In the cards, include invitations to those friends who you feel are close enough to come to your place for a party. Do not make it potluck! Ack! Provide a nice spread and something entertaining to do together, such as playing D&D or video games together. For those who are farther away who can’t make such a party, do something special for them. Perhaps a small gift in the mail that says they are special to you.
This doesn’t always work (depends on the person), but for those who have a good heart it should help a lot. Follow up this initial gesture of good will by working to make yourself a more positive person. Post positive, life-affirming comments on FurAffinity, Facebook, etc. Now, this isn’t about being fake and insincere; it is actually both therapy for you and a way to show your friends you are making a new start. It is the former because studies show that if we start saying and doing positive things in our life, it actually does have an effect on our perspective and makes us more positive people. In addition to acting and saying positive things, do your best to surround yourself with positive things and people.
I have a dear friend named Motoko who is such a person. No matter what happens to her, she always turns it into a positive. For instance, a while ago she started falling (she’s an elderly woman) and realized she could no longer take care of herself in her own home, so she moved to a senior center. Now, many people would be depressed by this, but not Motoko. She gave her home to one of her children, seeing that as a huge positive, and saw the senior home as an opportunity to make new friends, which she has in droves.
Like her, you should seek to see the positive in all things (something the bear is at times neglectful of doing, I fear, but when I follow my own advice I do feel better).
The other thing you can do that can help is diet and exercise. Studies have shown that eating healthier foods like fresh fruits and veggies can lift your mood. A diet rich in Omega-3’s and probiotic foods (e.g., salmon and yogurt) is excellent for you, and exercise will make you feel better. When we feel physically better, this also has a strong effect on our mood!

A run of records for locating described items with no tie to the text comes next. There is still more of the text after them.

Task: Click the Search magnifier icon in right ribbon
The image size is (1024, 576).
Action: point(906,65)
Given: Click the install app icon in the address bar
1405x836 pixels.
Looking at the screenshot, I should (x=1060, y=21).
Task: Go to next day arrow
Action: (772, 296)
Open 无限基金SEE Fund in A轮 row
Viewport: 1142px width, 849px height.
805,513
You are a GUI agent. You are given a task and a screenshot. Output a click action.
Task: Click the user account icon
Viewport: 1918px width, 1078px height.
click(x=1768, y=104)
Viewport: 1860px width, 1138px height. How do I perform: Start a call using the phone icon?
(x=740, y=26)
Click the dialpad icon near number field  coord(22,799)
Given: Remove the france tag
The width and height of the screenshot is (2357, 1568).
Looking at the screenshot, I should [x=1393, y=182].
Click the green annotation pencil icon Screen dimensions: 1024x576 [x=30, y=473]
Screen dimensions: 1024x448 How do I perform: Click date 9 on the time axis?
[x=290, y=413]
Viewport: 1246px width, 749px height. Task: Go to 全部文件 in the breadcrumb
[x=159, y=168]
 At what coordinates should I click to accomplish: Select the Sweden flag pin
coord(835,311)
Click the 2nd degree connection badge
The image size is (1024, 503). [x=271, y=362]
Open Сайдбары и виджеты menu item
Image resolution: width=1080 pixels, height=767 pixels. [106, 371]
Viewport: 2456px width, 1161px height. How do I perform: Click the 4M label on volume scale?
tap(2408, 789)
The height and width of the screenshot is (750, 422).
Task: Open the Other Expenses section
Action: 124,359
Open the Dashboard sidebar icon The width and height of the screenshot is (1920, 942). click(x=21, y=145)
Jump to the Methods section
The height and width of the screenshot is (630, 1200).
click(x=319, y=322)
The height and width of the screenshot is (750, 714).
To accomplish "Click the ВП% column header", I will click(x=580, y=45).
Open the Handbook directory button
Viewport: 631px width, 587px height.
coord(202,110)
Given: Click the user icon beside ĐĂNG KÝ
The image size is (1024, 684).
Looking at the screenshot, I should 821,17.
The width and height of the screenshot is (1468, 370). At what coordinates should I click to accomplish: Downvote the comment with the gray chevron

So, really, we are talking here of a two-punch strategy: 1) making amends with your furiends in a way that you put some effort into it to show you mean it; and 2) do things to actually improve your mood and perspective on life.
Putting those together should help a lot. You probably won’t regain all your friends at once, but I would be surprised if you didn’t mend any fences. It might be a slow process, but you can do it! Remember, think positive!